In this video David explains how we can use the best practice principles applied in BIDs to engage businesses in the process and demonstrates how benefits can be achieved. BIDs require enabling legislation to allow for a business ‘ballot’ that endorses the Business Plan. The average turnout to vote is between 50-60% of all businesses in a defined BID area.

The UK, USA, Canada, South Africa, Singapore and New Zealand introduced legislative changes and now New South Wales is in the process of introducing legislation for the whole State and other States should also take advantage of this opportunity.

The BID Process - Overview


A benefit area is defined and all businesses in that area are surveyed and asked what services and projects (over and above council services) would have a positive impact on their businesses and the mainstreet or precinct.


The survey results are collated and the projects identified by the business community are integrated into a Business Plan Proposal and presented back to all businesses for their feedback. Meetings, workshops and interviews area also conducted to engage businesses and gain their support.

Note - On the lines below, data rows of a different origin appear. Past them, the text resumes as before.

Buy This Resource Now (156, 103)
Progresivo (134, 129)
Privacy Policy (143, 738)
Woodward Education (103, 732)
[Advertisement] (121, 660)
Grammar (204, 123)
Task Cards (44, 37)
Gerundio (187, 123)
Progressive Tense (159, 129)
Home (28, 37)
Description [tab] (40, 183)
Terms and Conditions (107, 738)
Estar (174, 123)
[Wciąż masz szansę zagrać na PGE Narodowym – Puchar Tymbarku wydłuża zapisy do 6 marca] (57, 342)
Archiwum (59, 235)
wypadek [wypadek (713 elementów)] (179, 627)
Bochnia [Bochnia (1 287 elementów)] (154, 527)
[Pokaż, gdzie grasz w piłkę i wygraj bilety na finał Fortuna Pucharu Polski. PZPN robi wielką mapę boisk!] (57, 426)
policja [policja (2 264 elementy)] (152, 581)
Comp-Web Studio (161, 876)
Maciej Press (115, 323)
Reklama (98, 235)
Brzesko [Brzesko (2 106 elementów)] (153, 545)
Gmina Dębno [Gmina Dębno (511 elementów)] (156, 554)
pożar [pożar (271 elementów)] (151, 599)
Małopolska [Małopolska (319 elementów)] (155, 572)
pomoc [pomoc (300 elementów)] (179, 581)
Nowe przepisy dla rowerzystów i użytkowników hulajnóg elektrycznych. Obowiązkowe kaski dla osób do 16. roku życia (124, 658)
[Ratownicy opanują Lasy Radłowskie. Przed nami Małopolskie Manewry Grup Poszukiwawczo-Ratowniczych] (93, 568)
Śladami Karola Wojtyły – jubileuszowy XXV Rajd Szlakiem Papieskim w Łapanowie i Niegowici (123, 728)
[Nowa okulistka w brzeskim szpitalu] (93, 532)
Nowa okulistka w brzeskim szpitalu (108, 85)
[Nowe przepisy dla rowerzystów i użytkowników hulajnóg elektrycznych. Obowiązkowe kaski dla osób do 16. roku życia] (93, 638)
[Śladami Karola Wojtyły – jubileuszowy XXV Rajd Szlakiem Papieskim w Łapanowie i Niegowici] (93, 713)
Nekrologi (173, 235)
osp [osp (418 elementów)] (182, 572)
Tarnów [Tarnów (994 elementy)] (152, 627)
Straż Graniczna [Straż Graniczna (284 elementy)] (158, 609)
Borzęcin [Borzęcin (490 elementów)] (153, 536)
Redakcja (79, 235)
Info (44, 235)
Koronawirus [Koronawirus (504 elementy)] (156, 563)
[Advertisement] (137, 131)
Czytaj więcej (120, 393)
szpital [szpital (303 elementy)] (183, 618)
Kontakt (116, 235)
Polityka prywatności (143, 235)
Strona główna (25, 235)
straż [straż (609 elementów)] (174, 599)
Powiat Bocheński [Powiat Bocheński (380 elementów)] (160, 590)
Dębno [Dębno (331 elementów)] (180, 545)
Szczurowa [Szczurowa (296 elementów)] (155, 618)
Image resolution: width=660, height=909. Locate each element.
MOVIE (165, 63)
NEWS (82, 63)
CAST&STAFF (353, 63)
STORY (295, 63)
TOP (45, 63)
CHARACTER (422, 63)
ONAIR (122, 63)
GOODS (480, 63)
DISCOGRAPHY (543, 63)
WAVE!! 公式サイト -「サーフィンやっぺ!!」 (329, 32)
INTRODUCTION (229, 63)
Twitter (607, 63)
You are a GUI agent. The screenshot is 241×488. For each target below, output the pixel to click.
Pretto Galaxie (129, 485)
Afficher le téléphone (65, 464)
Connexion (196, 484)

Businesses are then asked to vote for or against adopting the Business Plan Proposal as their planning roadmap for the next five years. If the businesses vote in favour of the proposal it becomes the official and legally binding business plan and budget for their area. All businesses are required to participate.


The businesses share the costs of delivering the Plan and receive the business benefits derived from the program. In five years, the process is repeated and businesses will vote again. Over 95% of the 3000 BID programs have been renewed for another 5 years because the businesses can see the results.

BID - Best Practice Examples

Center City District – Philadelphia USA

The Center City District (CCD) and Central Philadelphia Development Corporation (CPDC) share a common mission: to enhance the vitality of Centre City Philadelphia as a thriving 24-hour downtown and a great place to work, live and have fun. They work everyday to enhance the vitality of the Centre City District.

Heart of London Business Alliance – UK

Representing 500 businesses in the Piccadilly and St James and Leicester Square areas, the alliance works in partnership with businesses and the local council as a catalyst for positive change. The West End is a lively 24/7 area with theatres, cinemas, casinos, restaurants, bars and hosts over 200 million visitors each year.

Heart of the City – Auckland NZ

Heart of the City is the Auckland City Centre Business Association. They work to develop the city area and promote Auckland’s city centre as a vibrant, exciting place to work and live and champion a successful City Centre for businesses.